In the final chapter, “Green Grace and the End of Time,” Mason explores Rossetti’s later years (1885-1894) and corrects misconceptions about Rossetti’s tone in her writings. Time Flies (1885), The Face of the Deep (1892), and Verses (1893) dwell on the apocalypse and eschatological themes—they are devotional texts, and previous scholarship has often considered them as constrained, uncreative, and even weak. Mason joins scholars like Josh King who have revived interest in Rossetti’s later works by focusing on the overarching ecological themes of kenosis, and what Mason calls “green grace” (159). The theological underpinnings of “green grace” explain how Rossetti viewed the “end of times” as a restorative, redemptive event. Rossetti’s final writings suggest “a theology of kenosis and weakness, one in which the human and nonhuman are gentled into a preparatory anticipation of the Second Advent” (162). Whereas previous scholarship on late Rossetti poetry insists that her tone is renunciatory and retreating, Mason makes a compelling case for an anticipatory tenor; a tone of excitement at the impending hope for a redeemed and unified nature. Not only is this book an important contribution to Rossetti scholarship, it is also a welcome addition to scholarship on feminism, animal studies, ecopoetics, ecotheology, and even posthumanism.
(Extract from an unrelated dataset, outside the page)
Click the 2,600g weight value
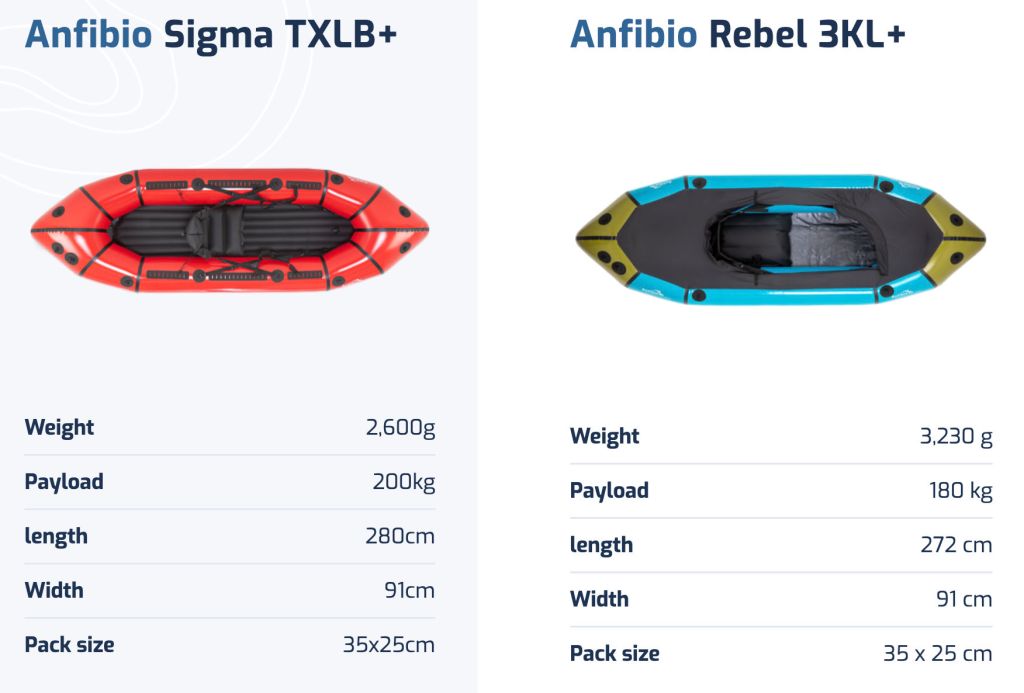The height and width of the screenshot is (693, 1024). (x=400, y=427)
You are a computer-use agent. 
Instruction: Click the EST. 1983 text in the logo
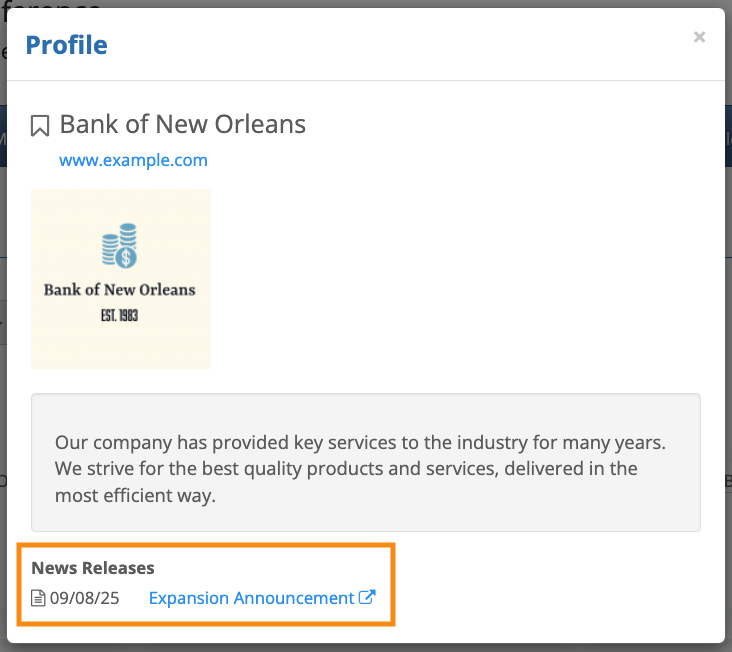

Eric Bontempo is a doctoral student in the Department of English & Comparative Literature at the University of North Carolina, Chapel Hill.
Eric BontempoDate Of Review:January 5, 2018
Emma Mason is Professor in the Department of English and Comparative Literary Studies at the University of Warwick. Her research focuses on poetry and poetics 1750-present, religion and literature, philosophy and literature, ecology, and affect theory. She is the co-author of Nineteenth-Century Religion and Literature: An Introduction (with Mark Knight; OUP, 2006) and Women Poets of the Nineteenth Century (Northcote House Publishers Ltd, 2004). Mason edits the Bloomsbury monograph series New Directions in Religion and Literature; and co-edits the Year's Work in Critical and Cultural Theory (with Neil Badmington; OUP).